The recent acquisition of WhatsApp, a five-year-old start-up with almost no revenue, by Facebook for a whopping 19 billion dollars — a valuation more than that of some 100-year-old companies like Harley Davidson or Xerox, is historic. It has sent the entire risk-averse investor belt of India into a tizzy. Nineteen billion dollars exit is beyond the wildest dreams of any Indian investor. With Facebook as the big fish eating up every possible competition in the social Internet space with unimaginable sums of money, it flushes away the diffidence when it comes to starting-up social Internet companies. An Indian investor, now, would feel much more confident about investing in an innovative idea rather than a copycat model that he used to rely on before — which promised money in the short run, but nothing beyond. WhatsApp has showed us that an Internet start-up’s revenue model should be secondary to its growth rate — which if meteoric, would ensure a possible exit in quick time. The start-up buying market has consistently shown that it’s not stingy and is keeping a close watch on these fast-growing companies.

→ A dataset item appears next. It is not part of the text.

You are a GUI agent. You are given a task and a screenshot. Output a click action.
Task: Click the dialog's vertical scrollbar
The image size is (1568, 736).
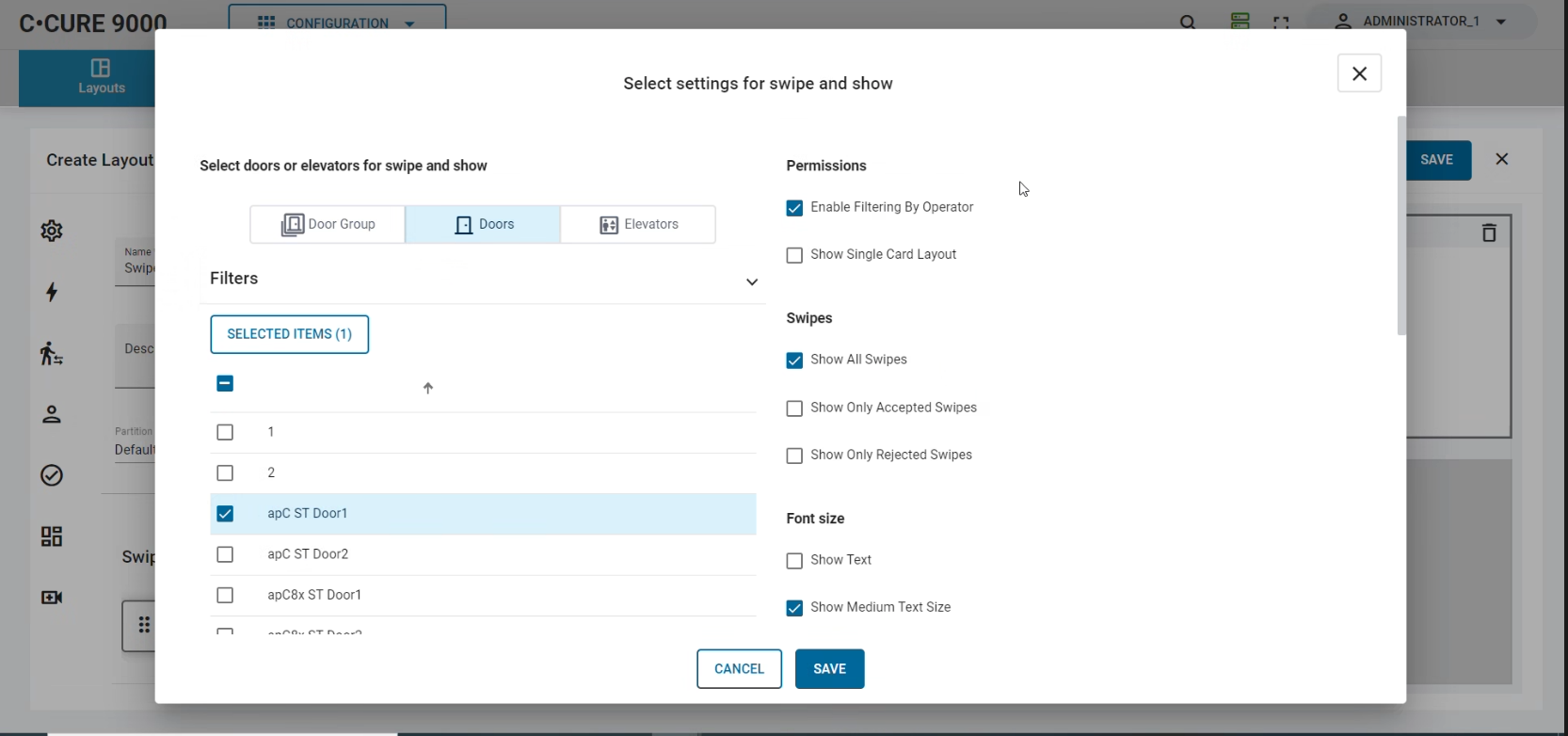1401,226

In 2009, when WhatsApp started, the founders Jan Koum and Brian Acton didn’t even dream of becoming billionaires one day. Their core values, as mentioned on their website, remained the same — never to indulge in ads and unfailingly cater to customer satisfaction. WhatsApp’s simple user interface (UI), its use of catchy emoticons and a free one-year service for all its users worked its way up, while investors pooled in money without caring to generate immediate revenue fuelling the growth. Their foresight was well-rewarded. A product with an idea as simple as WhatsApp was soon followed up by copycats all around the globe — in India, a Chinese company launched WeChat, a replica, and spent rather lavishly to promote it on TV. Little did they realise that to make a product company soar in the market, explicit marketing seldom works, while winning the mindshare of the customer always does!
Notice the websites that we use the most. Google, Twitter, Facebook. Did they spend money on ads to impress us in the first place? No, it was their simple and sleek UI, and a gamified model of interactions that brought us back to them every now and then. A user who joined Facebook brought in more users — only because his experience of the website was so great that he wanted his friends to be there. Same goes for WhatsApp too. Publicity by word of mouth, this is how truly good products reach out to the world.
The beauty of an online product is that it transcends national boundaries and caters to the global market, unlike a services company which is often bounded by logistical and governmental regulations.
WhatsApp’s magnificent exit partly owes it to its towering global presence, besides the obvious exponential growth rate. When placed in the Indian context, it stands as a testimony to the Indian entrepreneurs about the bright prospects of servicing a larger international market in the product space and hopefully, shoos them away from becoming copycats of an already working idea. More than mere inspiration, WhatsApp’s example promises an attitude change: the anxiety of an entrepreneur and an investor for making quick money has been replaced by a possibility of making a billion dollars a few years down the line.
In the Indian entrepreneurial ecosystem that is still evolving, WhatsApp’s staggering acquisition fills me with hope that the evolution will be faster.